-------- RECORD EXCERPTS --------

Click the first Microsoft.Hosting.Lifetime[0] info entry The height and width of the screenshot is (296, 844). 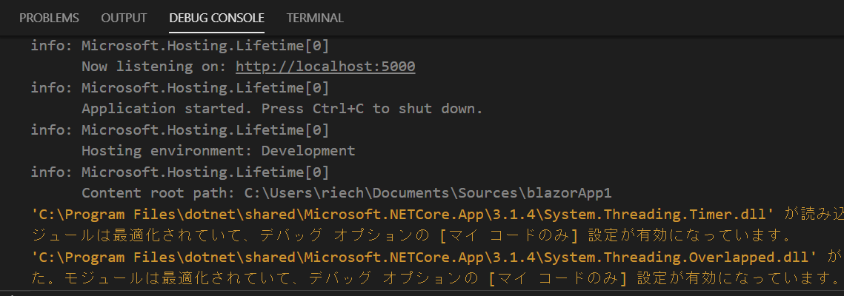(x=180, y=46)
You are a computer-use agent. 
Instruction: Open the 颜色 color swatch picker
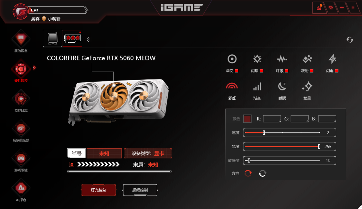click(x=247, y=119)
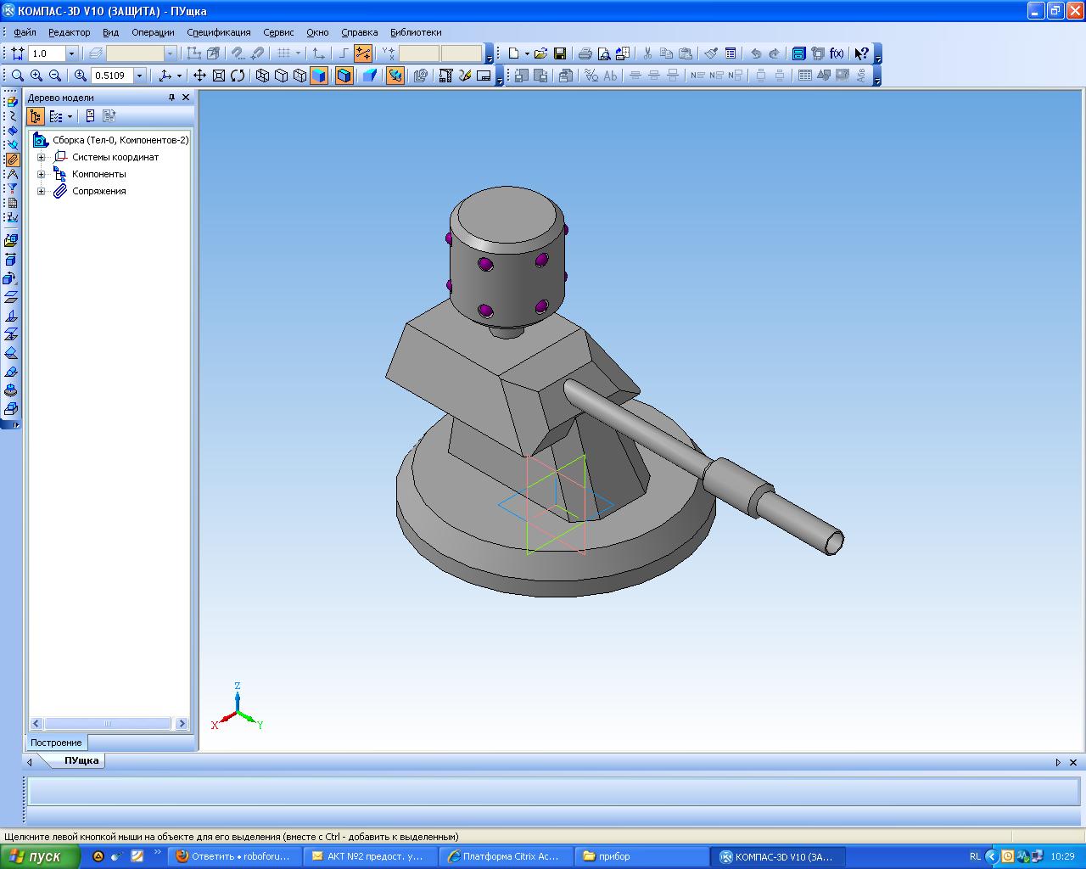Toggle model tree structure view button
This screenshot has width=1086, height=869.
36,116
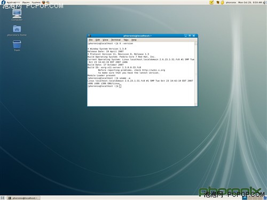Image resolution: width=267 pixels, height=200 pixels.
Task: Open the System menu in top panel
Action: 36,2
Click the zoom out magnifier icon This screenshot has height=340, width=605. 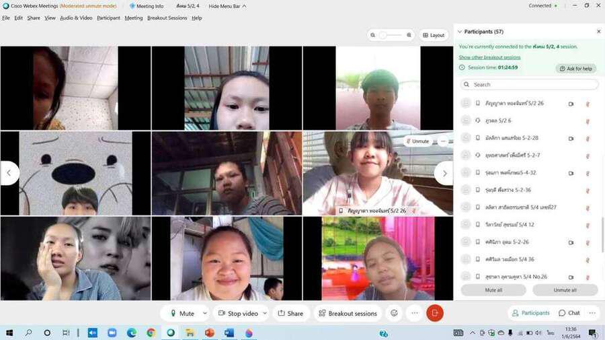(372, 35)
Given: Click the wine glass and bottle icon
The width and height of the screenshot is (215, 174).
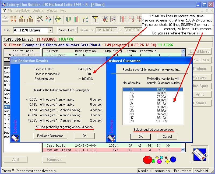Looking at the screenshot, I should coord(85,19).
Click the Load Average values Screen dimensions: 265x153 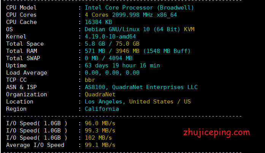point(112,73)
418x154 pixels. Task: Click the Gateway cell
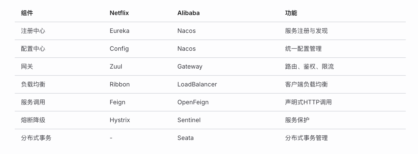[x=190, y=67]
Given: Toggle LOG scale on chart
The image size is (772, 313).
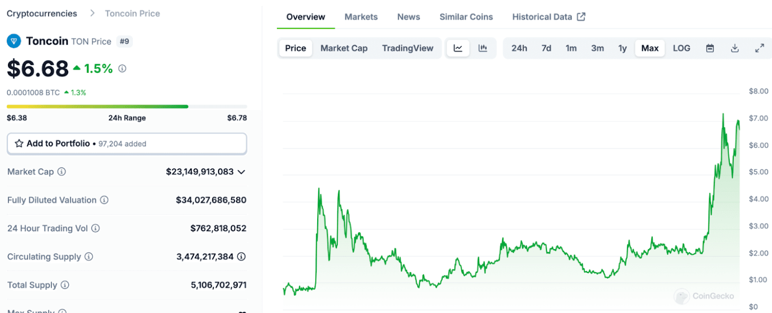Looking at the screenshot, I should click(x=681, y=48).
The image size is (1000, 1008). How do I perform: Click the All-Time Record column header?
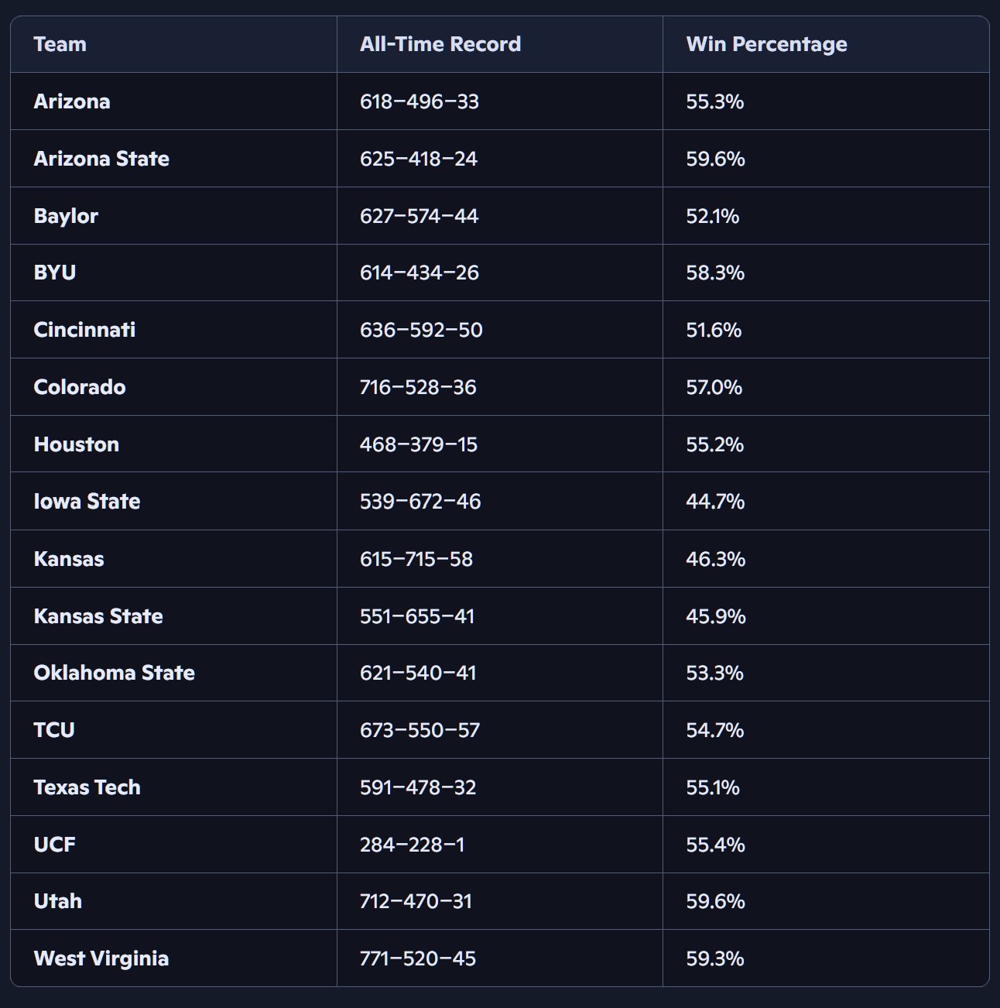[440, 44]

--------

» **BRIEF**:
Only the lines from the one holding "The image size is (1000, 1008)." through the end of the records belong in the answer, copied exactly and without pictures.

» **WORKED SOLUTION**:
The image size is (1000, 1008). How do I perform: Click the All-Time Record column header?
[440, 44]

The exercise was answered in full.